Georgetown University, for instance, a private Catholic school, offers a popular theology course called, "The Problem of God," which "grapples with deep and difficult questions about life, meaning purpose and fulfillment," according to Georgetown's website.
"It explores the notion of God and fundamental aspects of belief in such a being," says the school, where theology courses are a requirement for undergraduate students.
"I am sure there may be people who look at Georgetown’s course catalog and consider the class title to be offensive," noted Tiede.
Tiede said he was not familiar with the "Abolition of Whiteness" course being offered at Hunter College but said the class was likely reviewed by a committee of people before it was approved. Neither the school nor the professor was immediately available for comment when contacted by Fox News. A syllabus for the course was not available online.
"A course like this could investigate a number of issues regarding race relations in the United States," Tiede said.
"Unfortunately, you have a far-right, outrage machine out there that is trolling the internet for titles that may upset some readers and to use that to sort of stoke resentment against higher education," added Tiede. "I’m not questioning the right to do that – I just don't think it’s productive or promotes the rights that higher education seeks to encourage."
Thorpe, meanwhile, disagrees, saying such "white studies" courses only reinforce prejudices -- and may in some cases spur violence -- against a particular group.

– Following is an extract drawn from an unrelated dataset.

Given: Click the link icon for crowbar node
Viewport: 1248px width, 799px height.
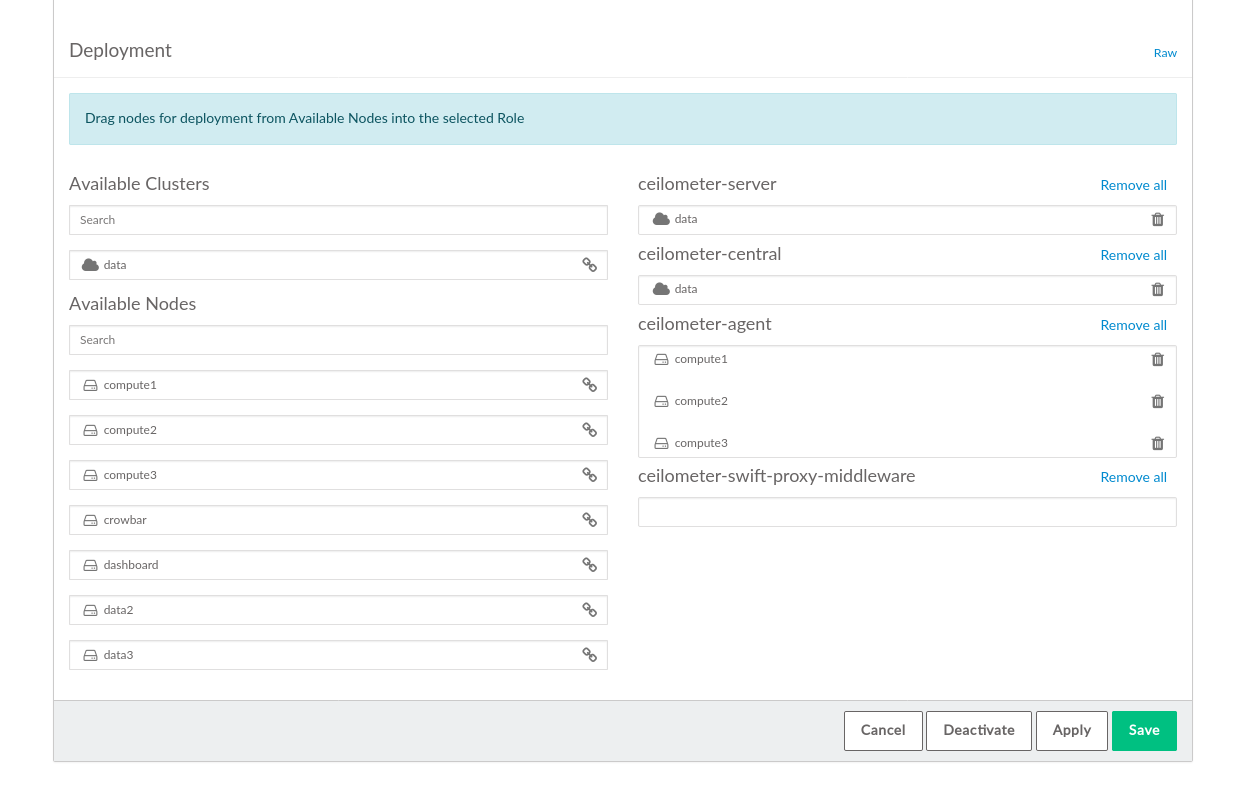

Thorpe and other critics note that such "polarizing" courses on white studies are on the rise across higher education institutions around the country.
A class at Ohio State University, titled "Crossing Identity Boundaries," teaches students how to detect microaggressions and white privilege. And the University of Wisconsin-Madison offers a course called, "The Problem of Whiteness," which has been roundly criticized by state Republican lawmakers.

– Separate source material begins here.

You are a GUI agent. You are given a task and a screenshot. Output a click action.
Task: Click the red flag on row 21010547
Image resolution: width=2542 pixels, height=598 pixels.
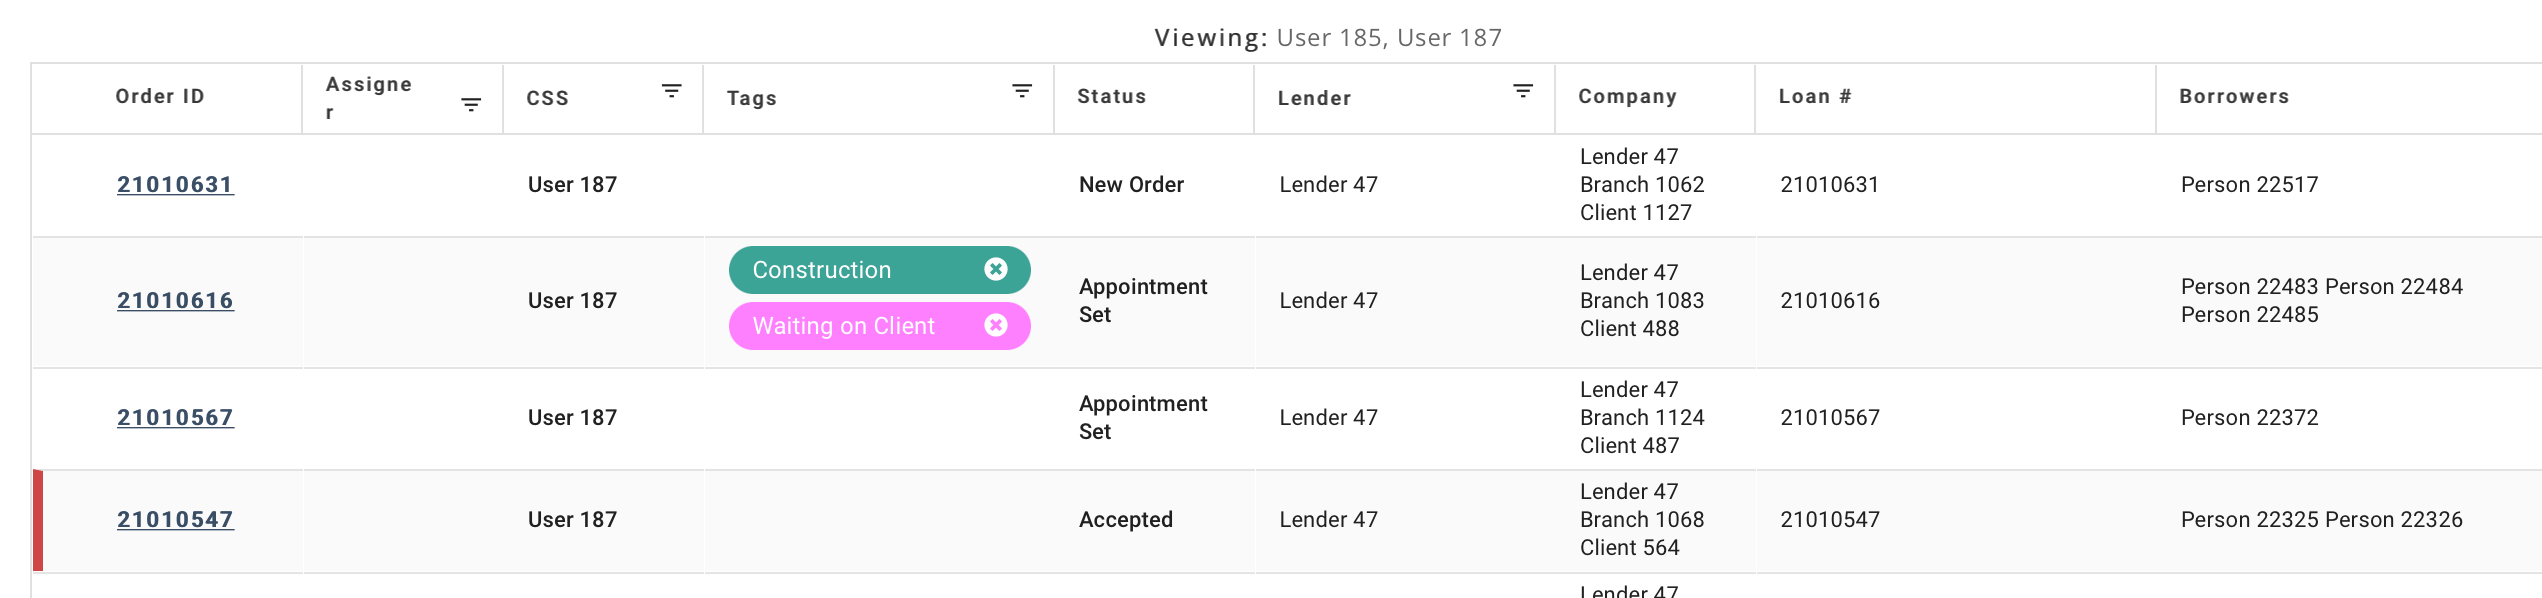pos(38,520)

"I am extremely concerned that UW-Madison finds it appropriate to teach a course called, ‘The Problem of Whiteness,’ with the premise that white people are racist,” Rep. Dave Murphy, chairman of the Wisconsin Assembly’s Committee on Colleges and Universities, told the Milwaukee Journal Sentinel in a December 2016 interview.
"If you had a class that said 'the problem with women' or 'the problem with blacks' it would never happen," Thorpe said of the course at the University of Wisconsin-Madison.
"I think of Martin Luther King's famous words about how we should judge a person based on the content of their character and not the color of their skin," said Thorpe. "You would think that this would be a fairly settled issue but it is not."